UCSF

This thesis developed high signal-to-noise ratio (SNR) yielding magnetic resonance imaging (MRI) methods that require relatively short measurement times. The methods were primarily aimed at addressing existing technical limitations of low SNR and long scan times (~ 20 minutes) in the field of in vivo high resolution (HR) imaging of trabecular bone micro-architecture. HR-MRI of trabecular bone provides a non-invasive way of monitoring trabecular bone structural integrity for assessment of the disease condition, osteoporosis. Osteoporosis is a debilitating skeletal disorder affecting 1 in 3 women and 1 in 12 men over the age of 50 worldwide and is characterized by loss of bone mass and structure leading to atraumatic fractures at the vertebrae, hip, wrists and other sites. SNR limitations in trabecular bone MRI were overcome by incorporating a high magnetization yielding pulse sequence and translating the imaging protocol to the higher field strength of 3 Tesla (T) from the clinical standard of 1.5 T. A simulation model was developed to estimate SNR in bone tissue. The feasibility of imaging trabecular bone structure in vivo at the proximal femur (hip), until then an SNR impeded application, was demonstrated. Next, an autocalibrating parallel imaging (PI) method was implemented to accelerate data acquisition. Using an eight channel coil array, scan time was reduced 2-4 fold without any significant impact on image resolution or edge sharpness; although bone structural measures derived from the accelerated images showed overestimation. Consequently, parallel reconstruction and image processing algorithms were developed to address the causes of overestimation.

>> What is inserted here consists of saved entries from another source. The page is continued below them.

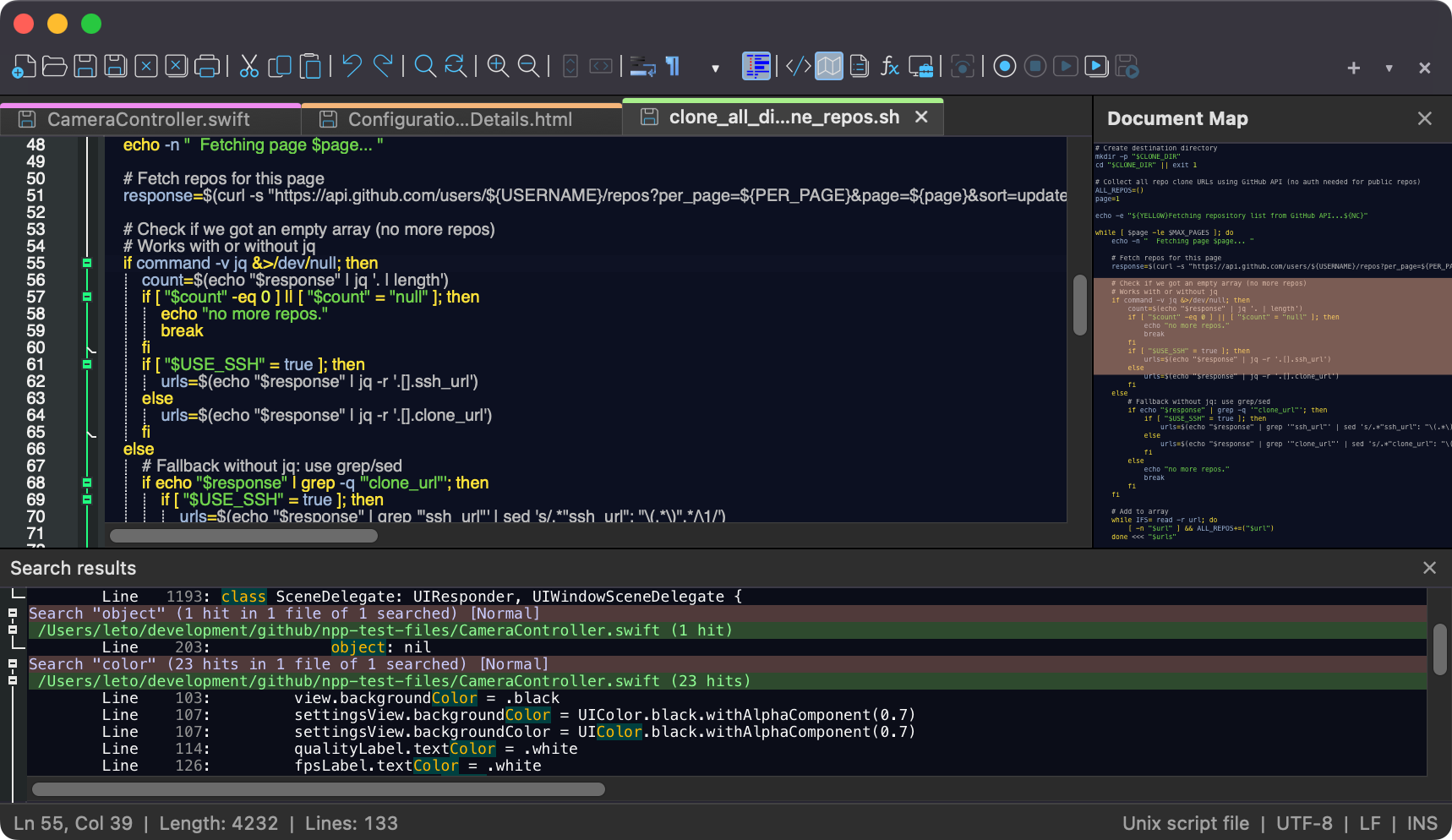Click the New file toolbar icon
This screenshot has height=840, width=1452.
point(24,66)
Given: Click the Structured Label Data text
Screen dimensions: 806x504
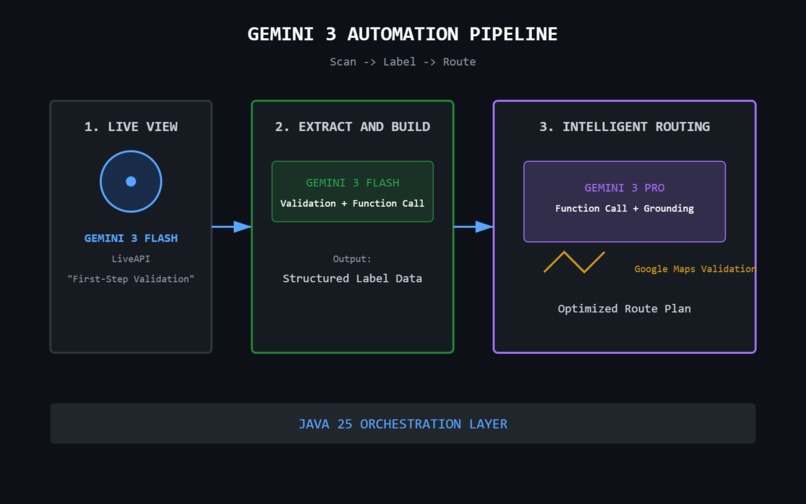Looking at the screenshot, I should coord(353,278).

With the availability of whole body 7 T magnets and the motivation for further improvement in SNR, the PI methods were adapted to the even higher field strength and its performance was found to improve relative to 3 T. To summarize, this thesis developed SNR efficient MR methods that facilitate quantitative HR-MRI of trabecular bone within 2-10 minutes, thus increasing the clinical feasibility of this application. Additionally, the PI methods were applied to diverse applications such as cartilage imaging for osteoarthritis; and susceptibility weighted imaging of brain vasculature and 3D spectroscopic imaging of brain metabolites in brain tumor patients.